» **What this task involves**
Find all lines below containing the string "will" and return them.

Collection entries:
----------
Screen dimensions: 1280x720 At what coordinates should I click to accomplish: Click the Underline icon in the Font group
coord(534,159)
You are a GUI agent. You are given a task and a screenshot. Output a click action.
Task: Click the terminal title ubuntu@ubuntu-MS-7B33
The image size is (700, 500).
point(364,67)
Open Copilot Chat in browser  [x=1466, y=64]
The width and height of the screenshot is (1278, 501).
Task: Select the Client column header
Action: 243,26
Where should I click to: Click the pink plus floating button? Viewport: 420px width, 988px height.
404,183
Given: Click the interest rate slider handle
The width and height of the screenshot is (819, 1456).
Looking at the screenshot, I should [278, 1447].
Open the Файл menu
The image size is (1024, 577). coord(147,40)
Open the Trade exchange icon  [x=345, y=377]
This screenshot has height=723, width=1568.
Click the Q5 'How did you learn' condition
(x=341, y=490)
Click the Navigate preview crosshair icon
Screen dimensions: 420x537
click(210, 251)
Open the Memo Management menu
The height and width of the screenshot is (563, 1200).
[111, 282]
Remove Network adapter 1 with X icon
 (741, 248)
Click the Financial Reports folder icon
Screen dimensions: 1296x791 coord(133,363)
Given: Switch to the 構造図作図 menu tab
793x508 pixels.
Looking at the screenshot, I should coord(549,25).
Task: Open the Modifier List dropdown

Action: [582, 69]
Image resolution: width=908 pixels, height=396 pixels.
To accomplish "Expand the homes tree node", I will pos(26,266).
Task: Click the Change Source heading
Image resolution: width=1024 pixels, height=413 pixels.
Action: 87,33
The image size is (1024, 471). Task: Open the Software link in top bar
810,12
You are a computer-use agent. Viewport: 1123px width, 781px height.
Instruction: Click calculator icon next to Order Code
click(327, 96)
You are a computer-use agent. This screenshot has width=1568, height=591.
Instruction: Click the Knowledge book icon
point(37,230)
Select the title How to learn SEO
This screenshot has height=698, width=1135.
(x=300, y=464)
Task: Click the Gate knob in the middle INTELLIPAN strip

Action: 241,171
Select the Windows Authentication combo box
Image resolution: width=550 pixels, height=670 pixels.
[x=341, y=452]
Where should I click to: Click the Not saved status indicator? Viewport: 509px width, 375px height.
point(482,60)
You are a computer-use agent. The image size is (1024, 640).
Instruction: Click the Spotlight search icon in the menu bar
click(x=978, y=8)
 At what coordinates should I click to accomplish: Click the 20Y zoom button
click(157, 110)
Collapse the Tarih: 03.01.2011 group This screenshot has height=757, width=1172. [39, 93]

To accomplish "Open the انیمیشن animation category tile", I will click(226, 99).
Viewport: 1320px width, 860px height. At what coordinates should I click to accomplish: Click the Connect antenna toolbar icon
----------
» **Final answer**
To accomplish "Expand the homes tree node", I will pos(26,266).
To accomplish "Open the انیمیشن animation category tile", I will click(226, 99).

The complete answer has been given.